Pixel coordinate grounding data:

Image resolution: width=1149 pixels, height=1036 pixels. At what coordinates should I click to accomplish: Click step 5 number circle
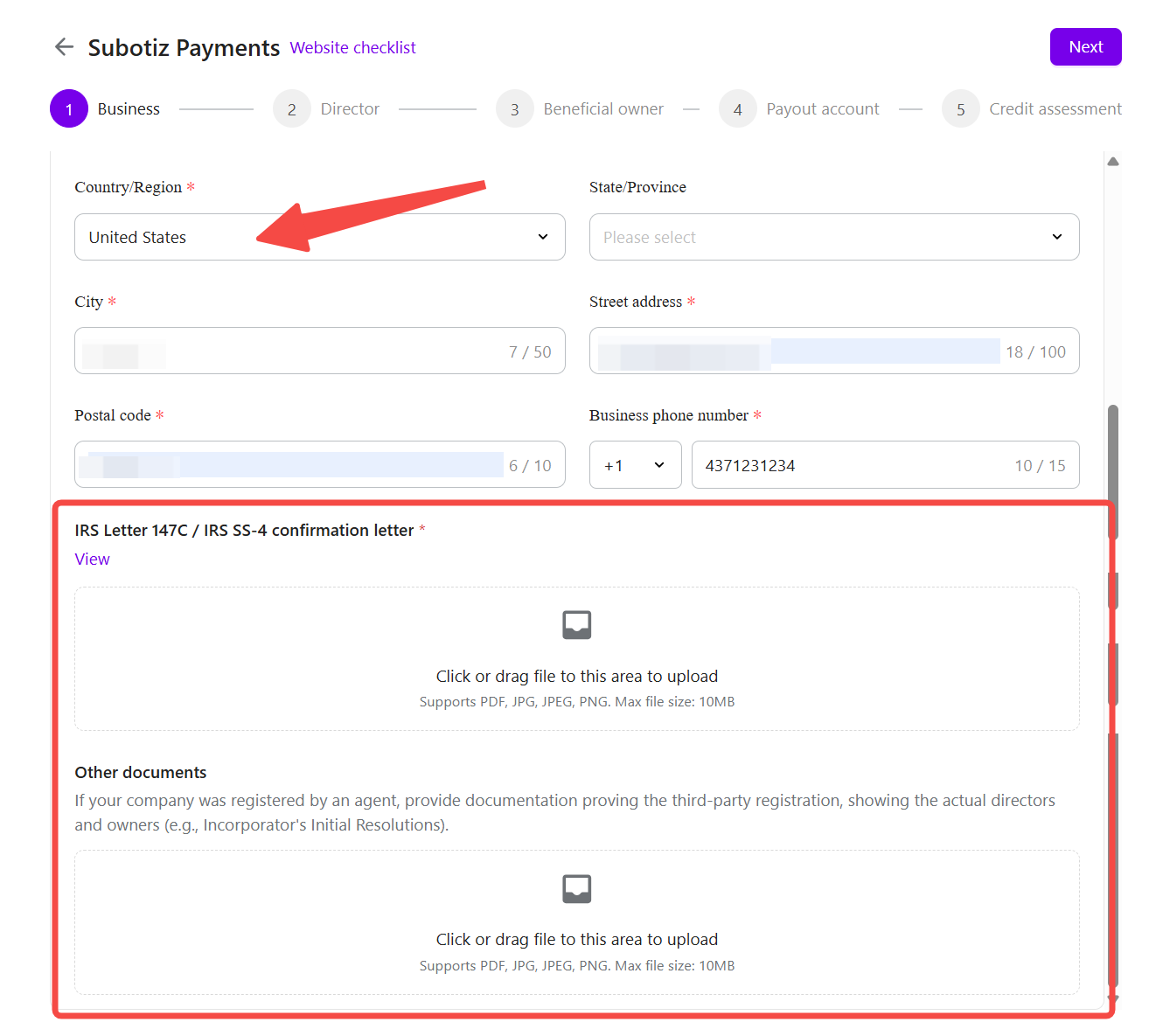click(961, 109)
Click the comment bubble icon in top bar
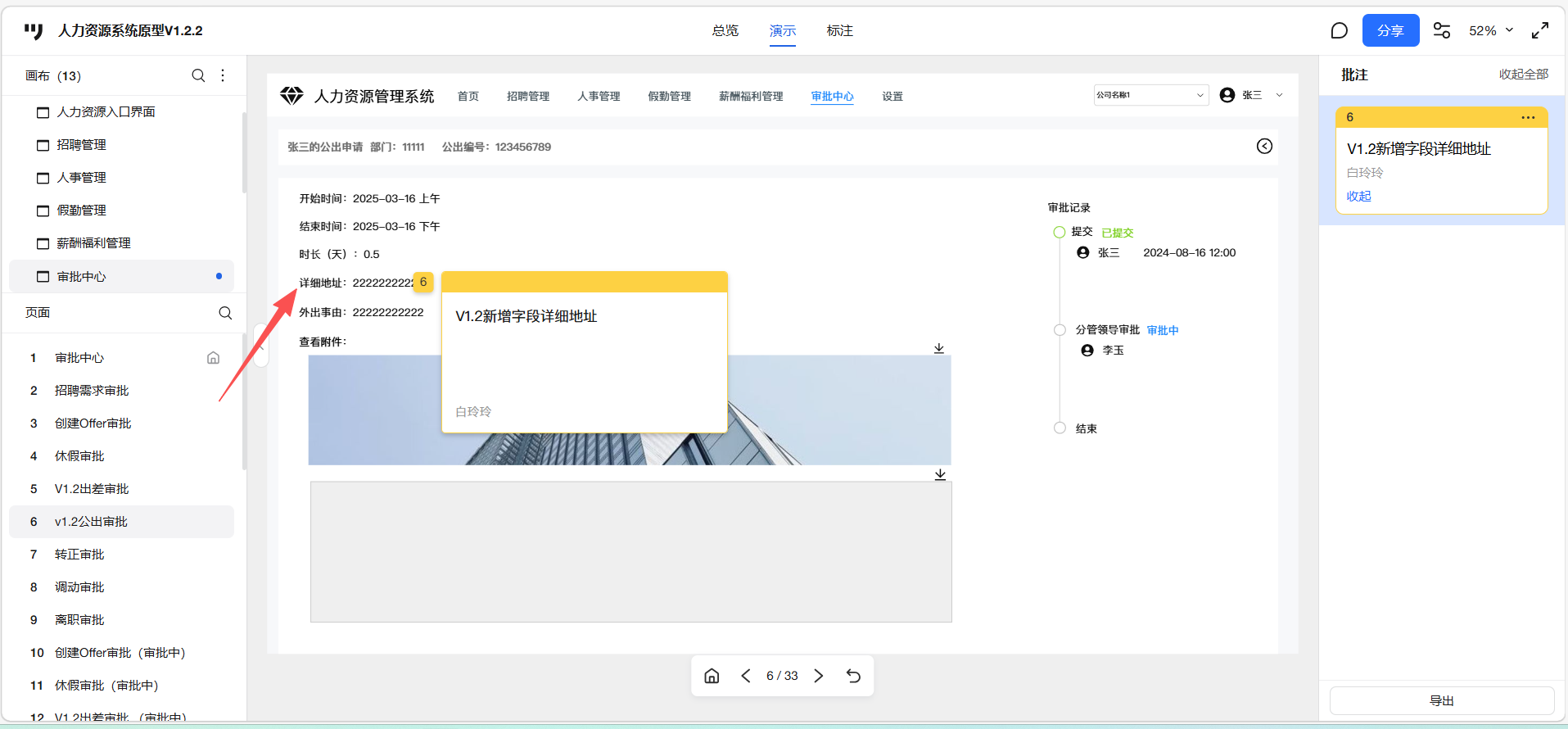Screen dimensions: 1568x729 [x=1339, y=31]
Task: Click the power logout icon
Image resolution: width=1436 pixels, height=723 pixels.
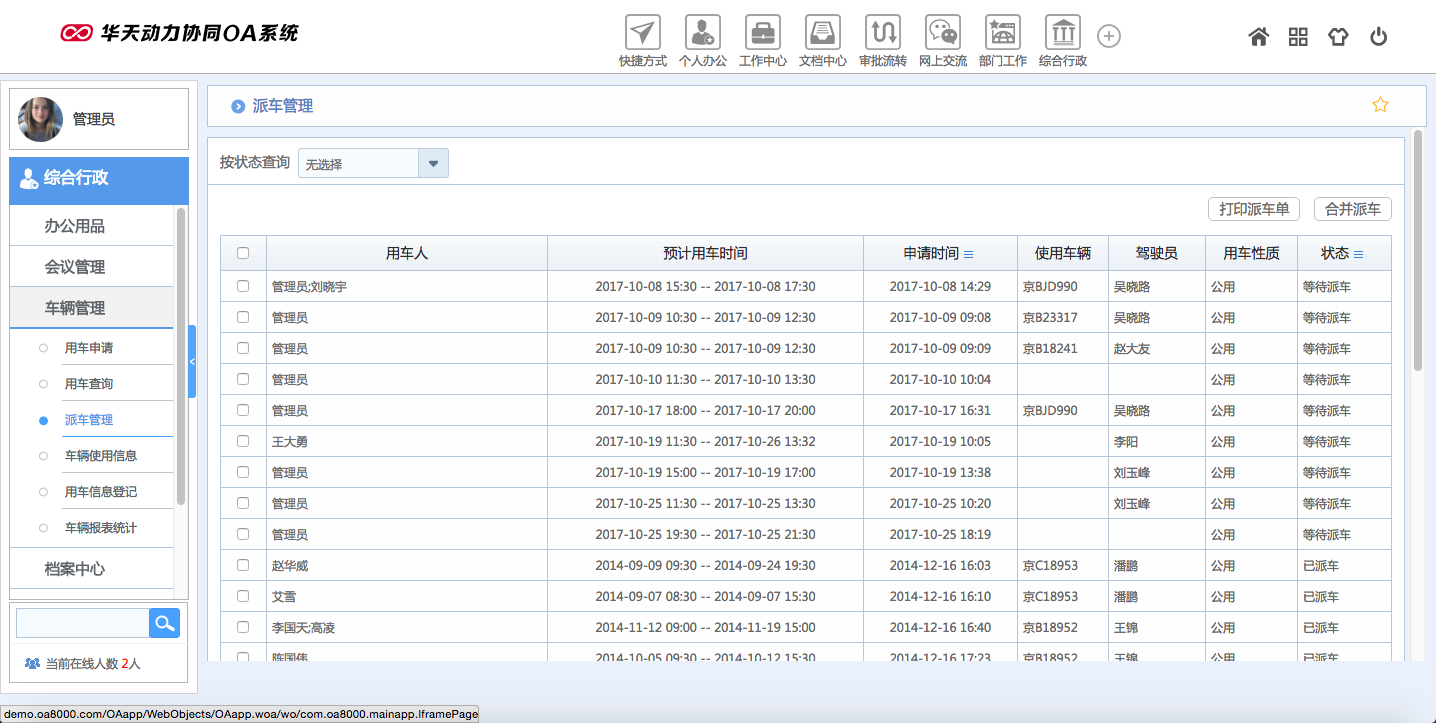Action: click(1378, 37)
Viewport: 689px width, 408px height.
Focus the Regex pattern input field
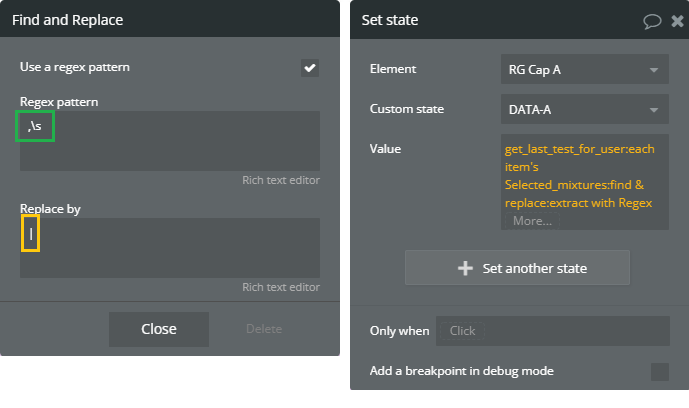(170, 140)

> **ABOUT THIS EXERCISE**: Return every line above verbatim, pictures excluded.

> **RESPONSE AREA**:
Image resolution: width=1149 pixels, height=1036 pixels. At what coordinates should I click to accomplish: Click step 5 number circle
click(961, 109)
Click the comment bubble icon in top bar
Screen dimensions: 1568x729 [x=1339, y=31]
Task: Click the power logout icon
Image resolution: width=1436 pixels, height=723 pixels.
Action: click(1378, 37)
Viewport: 689px width, 408px height.
Focus the Regex pattern input field
(170, 140)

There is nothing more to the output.